Big Data = The New BI?
>> Written by @Waldemar Adams, Vice President of Business Intelligence, SAP EMEA
Over the last 6-10 months there is quite an increase in news and discussions about "Big Data". Interesting enough a lot of that is attached to Analytics and Business Intelligence as THE use-case. This is not really a surprise as BIG data became the umbrella term for some key trend and business opportunities in the BI market.
Business Intelligence, and Analytics, is this year again CIO’s #1 priority (as of Gartner’s annual CIO survey) - for a reason and again since many years now.
Despite the need to leverage at best underlying technology of the given time which might be ERP, OLAP, RDBMS in the past and is now Mobile, Cloud and in-memory in our decade, the demand to better understand whats going on in the company, to optimize the performance and to leverage the business opportunities stays the same.
OLAP and cubes were the promise for better Analytics and Business Intelligence starting in the late 90’s of the last century. And this was true at the given time. The accelerated growth of data, both from operational sources with more level of detail and with faster update cycles and also the need to understand and analyze unstructured data from like social media very much changed the game. Data doubles every 18 months and 70% of this growth is from unstructured sources. Therefore the business started suffering from getting the best insight out of the data reaching more and more often the limits.
In-memory databases starting their rocket-like rise in the early 2010 decade, very much spearheaded by SAP’s HANA as it is designed to solve the data dilemma. In parallel Hadoop became more relevant and considered as the "new database“ still need to pass the reality check.
To set the poles, when HANA was designed to be the high performance analytic appliance to enable all users to analyze the corporate KPI’s at the speed of thoughts, Hadoop's core purpose is an open source, easy to deploy and manage technology to store lots of data on commodity hardware.
But the promise of 'big data' is not only to have and host mass data. Just to store huge amount of data is also possible with traditional RDBMS at the final end. And that is the reason many companies started to suffer from the lack of agility turning their data into dark data which only consumes space but doest add any value. The real benefit is to turn that 'dark data‘ back into insight again and make it available for lots of users and allow them to get a better understanding of their relevant piece of the business. 15% of Fortune 500 will be able to fully exploit “Big Data” for competitive advantage by 2015
Data is an asset which needs to be leveraged to drive corporate performance, no matter how much data or of which kind, structured and unstructured. And 'big data‘ is todays #hashtag for this promise.

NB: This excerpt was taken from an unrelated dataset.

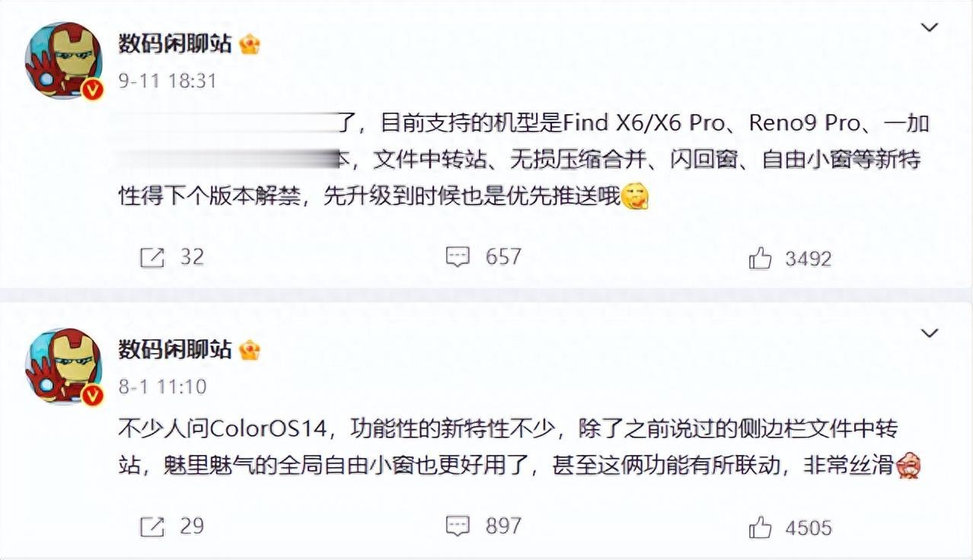
Task: Open the second 数码闲聊站 username link
Action: pyautogui.click(x=175, y=350)
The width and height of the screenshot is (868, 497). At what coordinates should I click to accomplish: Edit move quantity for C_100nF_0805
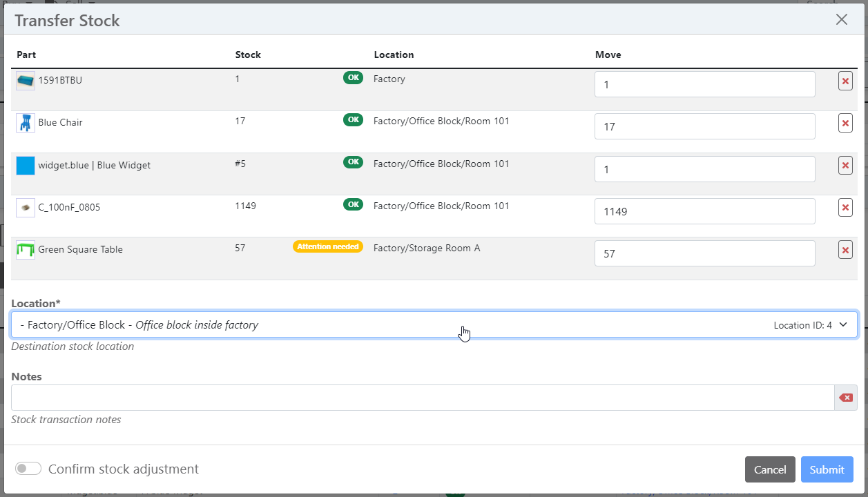(x=704, y=212)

SAP with its Real-Time-Data-Platform (RTDP) is well prepared to host and provide hot data but also seamlessly integrates Hadoop to store mass data like web-logs or unstructured data from social media sources.

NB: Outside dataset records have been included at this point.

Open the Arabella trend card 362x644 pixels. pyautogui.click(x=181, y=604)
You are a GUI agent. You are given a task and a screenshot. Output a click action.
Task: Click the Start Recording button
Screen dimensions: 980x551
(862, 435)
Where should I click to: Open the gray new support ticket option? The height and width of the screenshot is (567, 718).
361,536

The perfect answer to an architecture is not the one OR the other but the right mix based on the specific requirements.
Hadoop standalone will most likely not allow to achieve the performance needed for the Analytic needs.
HANA and in-memory is ideal as the leading platform to host data for Analytics as it is taylor-made and build for it.
SAP’s Business Intelligence platform is agnostic by design and supports HANA and also Hadoop as one of the more than 120 possible data sources and technologies which are supported.
If a company wants to embark on big data just add an instance of Hadoop to the traditional warehouse.
With the one consistent layer of BI and the build-in multi-source capabilities access both the KPI’s from the DWH enriched by data from Hadoop is just a mouse click away. It works well but based on the Hadoop distribution this can result easily in slow performance.
To really drive the change and to leverage the benefits of big data an in-memory database like SAP HANA is the better starting point.
SAP HANA provides a federated architecture where certain data can technically reside in different buckets like in Hadoop or SAP IQ.
This federation technology hides the 'where‘ does the data technically resides both to the report designer or data discovery user. They only see the one constant source of data from the SAP RTDP which allows them to focus on using the data and not force them to tame the data sources.
If you want to read more details about SAP’s offering in the BIG data / BI space here’s a link http://www.sap.com/bigdata
As Obi Wan would phrase: May the 'big data' (be) with you!